* [WHAT TO WORK ON]:
When you reach the line containing "Given: Open the Forgot Application No link" in the records below, set it down exactly, together with every later line through the end, but not the pictures.

* [RECORDS SUPPLIED]:
########################################

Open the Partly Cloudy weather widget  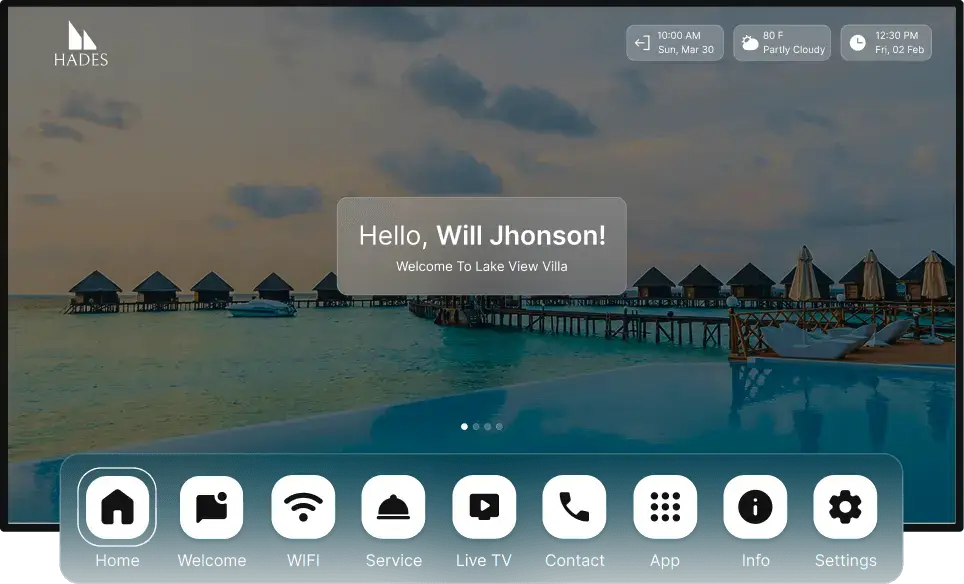(782, 43)
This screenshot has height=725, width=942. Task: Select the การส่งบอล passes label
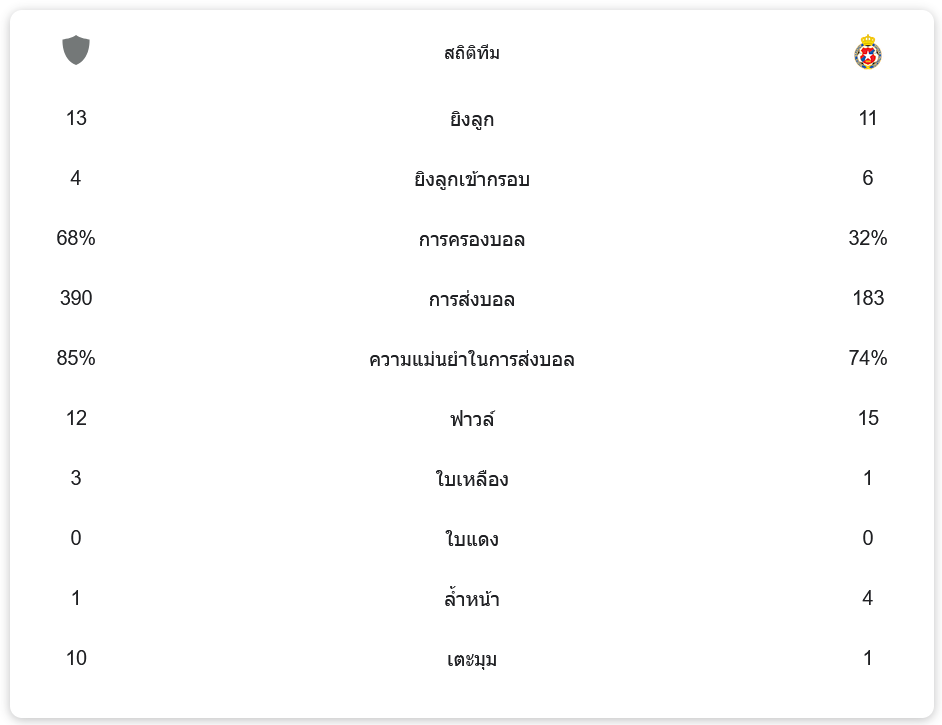coord(472,300)
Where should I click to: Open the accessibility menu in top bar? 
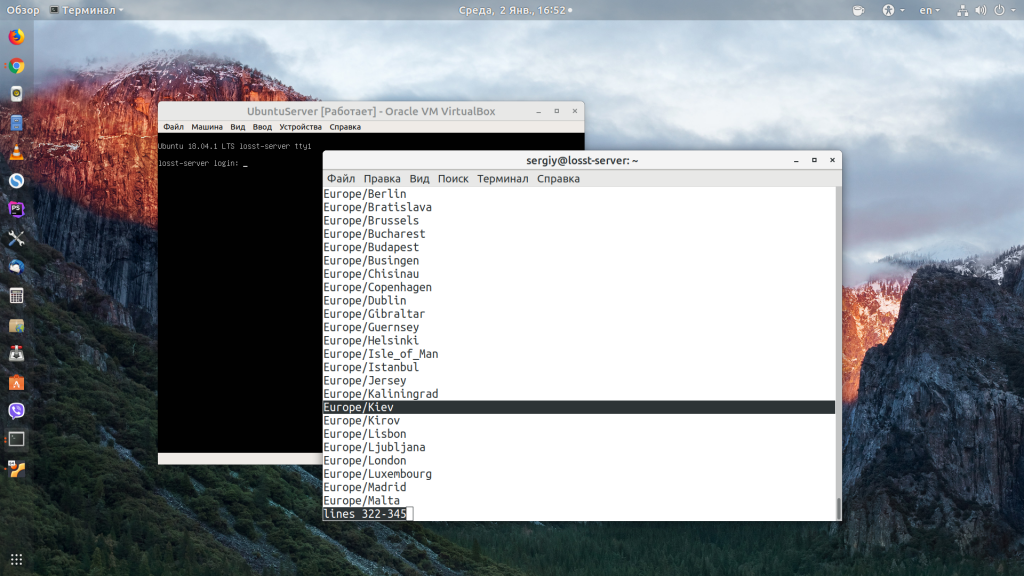(892, 10)
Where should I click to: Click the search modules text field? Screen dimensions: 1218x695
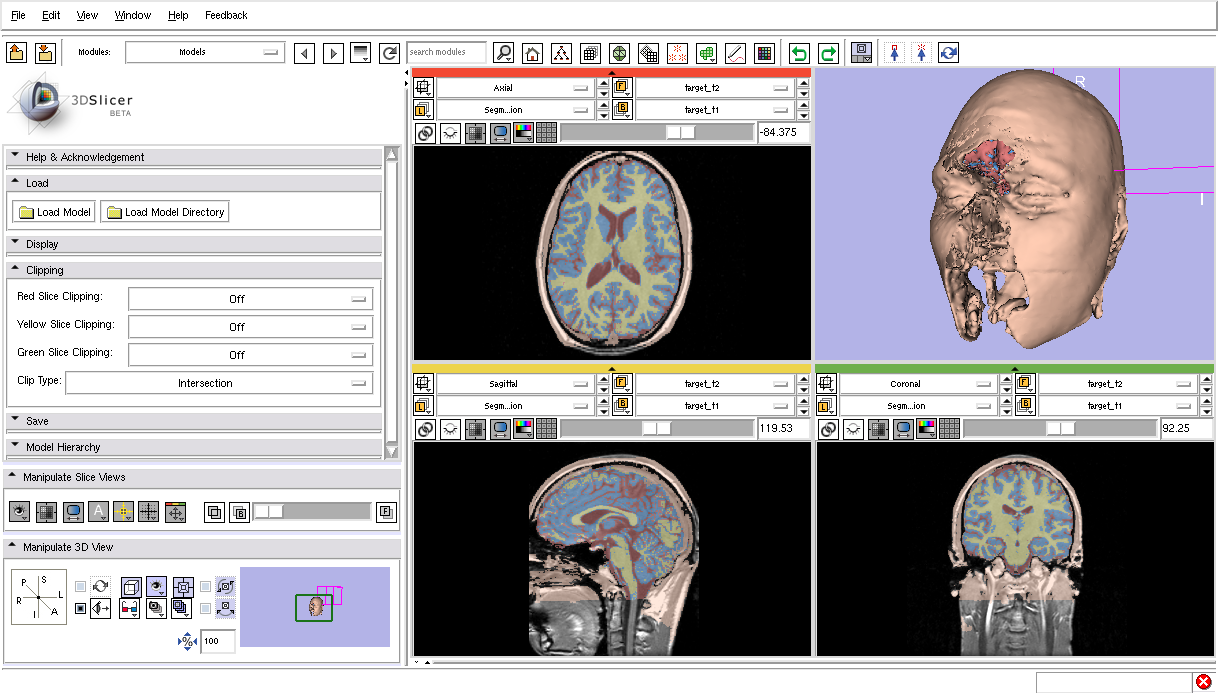446,52
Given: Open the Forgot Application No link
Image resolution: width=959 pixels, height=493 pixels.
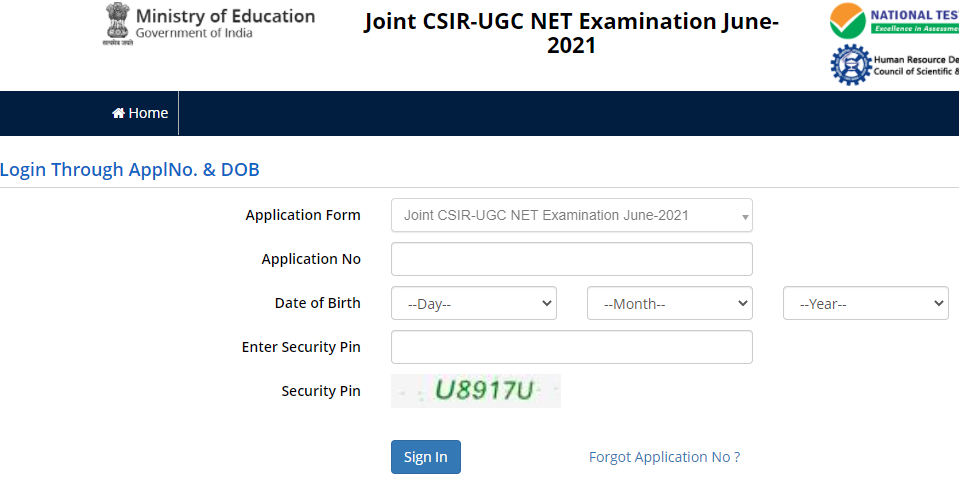Looking at the screenshot, I should point(664,457).
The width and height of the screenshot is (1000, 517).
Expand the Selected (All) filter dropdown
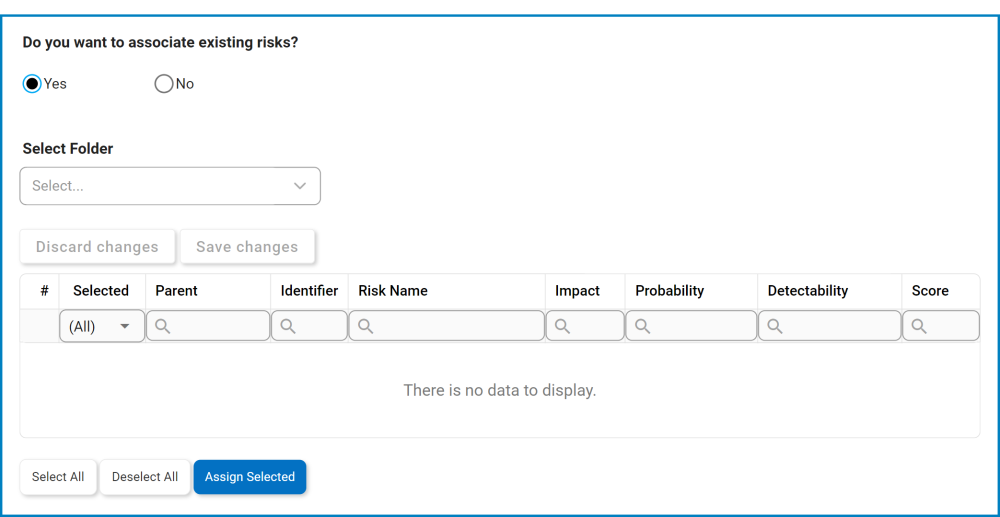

########################################

* [RESULT]:
Given: Open the Forgot Application No link
Image resolution: width=959 pixels, height=493 pixels.
Looking at the screenshot, I should point(664,457).
The width and height of the screenshot is (1000, 517).
Expand the Selected (All) filter dropdown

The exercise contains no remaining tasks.